An alternative to this loop structure would be to concatenate the results together. Concatenation would likely be more efficient in most instances.
Within the second loop is where the processing commands are located. prior to the processing commands, some variables are set up. fileName isolates an individual filename from a filepath. Change the text in between FILE# and /* to the name of the folder blast result files are located in. species uses this variable to isolate the species name. This variable is only used to create the final variable, being the genome assembly variable. The genome assembly variable update dynamically based upon the file being processed. This is done for the final command (bedtools getfasta).

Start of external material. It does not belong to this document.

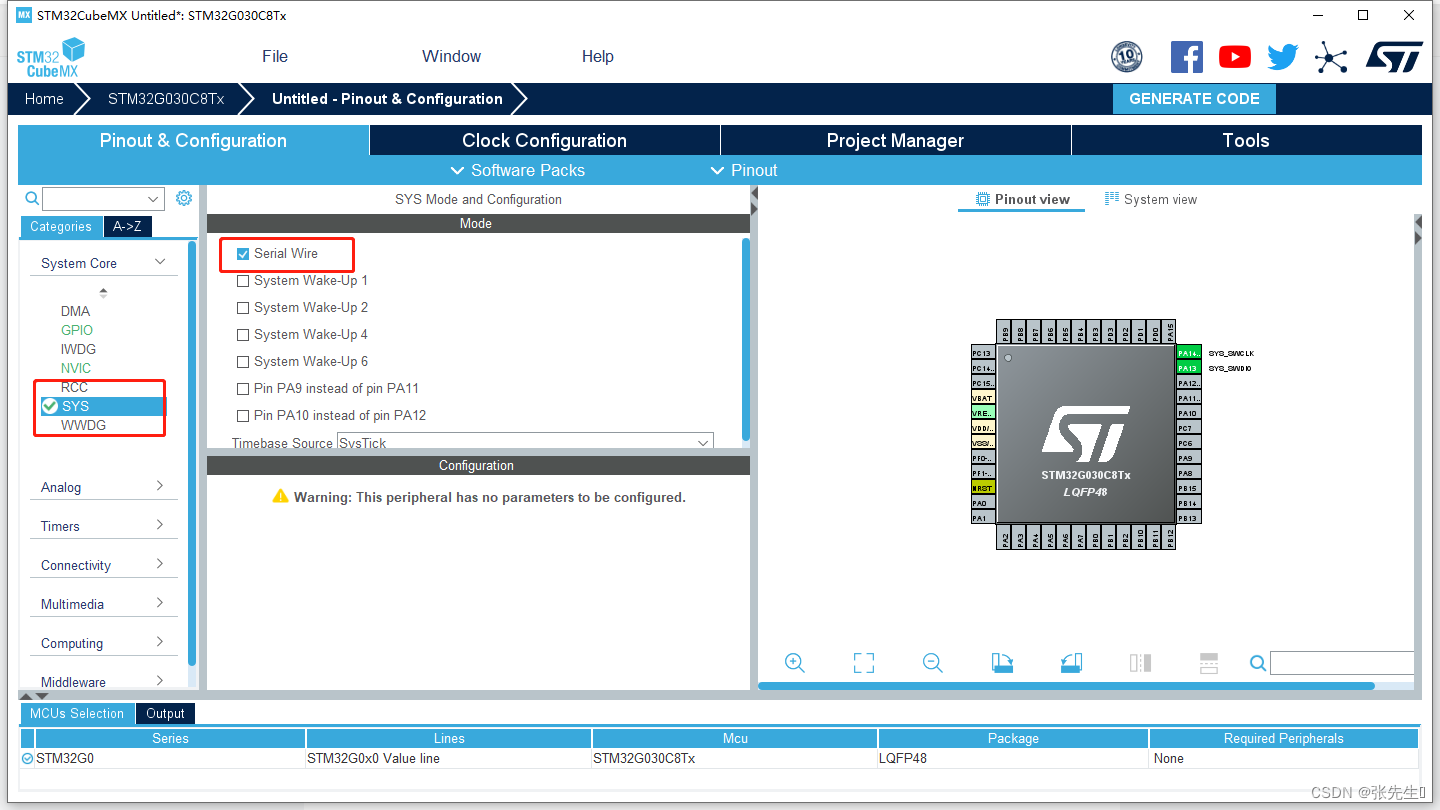
Task: Click the YouTube icon in the header
Action: click(x=1234, y=57)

Following the variable are the processing commands. These were based upon a script shown to me by Dr. Yohe, so I am not entirely sure on the specifics of all of them. If one wishes yo use them, just change the input and output locations for each command. python blast2gff.py uses -b for input and > for output. awk has it's input directory directly before the > and it's output directory directly after. For the bedtools getfasta command, the input directory is specified following -bed and the output directory is specifiedd at the end following -fo. Know that for this command, a genome assembly also needs to be provided after the -fi command.

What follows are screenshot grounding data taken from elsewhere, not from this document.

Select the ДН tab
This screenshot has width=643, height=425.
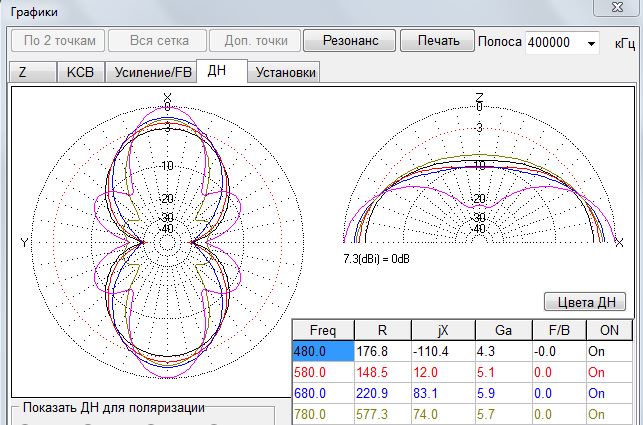click(219, 71)
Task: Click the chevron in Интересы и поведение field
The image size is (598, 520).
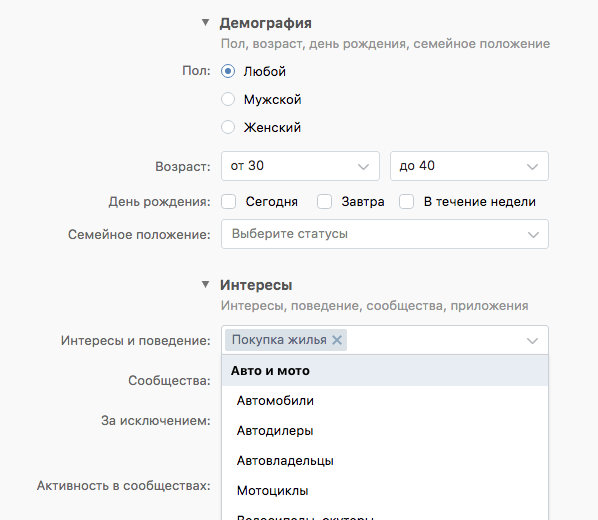Action: (x=532, y=340)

This script was used to concatenate multiple files (blast results in particular) across multiple folders into one file. This project initially broke it's blast run's into multiple runs (10 blast queries of ~100 genes each), so this script was used to combine results.
The script gets a file name (corresponding to one species) from one folder, then concatenates all files corresponding to that species together and outputs it to a different folder.
To use this script, alter the file path in the for loop to correspond to one of the folders. If concatenating fasta files, keep the *.fa at the end of the file path.
The fileName variable isolates specific file names from a whole file path. Change the text in between "blastResult#* and "/*" to correspond to the folder name that files are located in. The cat command should be changed to include each file path that is desired. One may add/remove as many file paths as desired. Ensure to include $fileName at the end of each file path, as that corresponds directly to file names.
The output location is specified after the >>. It is recommended that the filepath include $fileName at the end to avoid conflict in file creation. Outside of that, any directory may be specified.
This script is for creating multiple database files from a folder of genome assemblies (or .fna files)
Database files are used by blast, serving as the subject sequence to search for queries on.
To use this script, first change the file path in the for loop to where ever the desired genomes assemblies are located. Keep the fna in the file path, as that is what filters out non-genome assembly files. Genome assembly files for this project followed the following example name:
Aeorestes_cinereus_GCA_011751065.1_genomic.fna.gz
The strippedName variable may also need to be altered. It isolated the file name from the file path. To use this variable, alter the text following "FILE#*". This should correspond to the folder name that the genome files are located in.
In the makeblastdb command, the loop variable ($FILE) is used to select an input file. The output location corresponds to a folder or subfolders containing database info on a per species basis. ${"strippedName%GCA*} corresponds to the species name.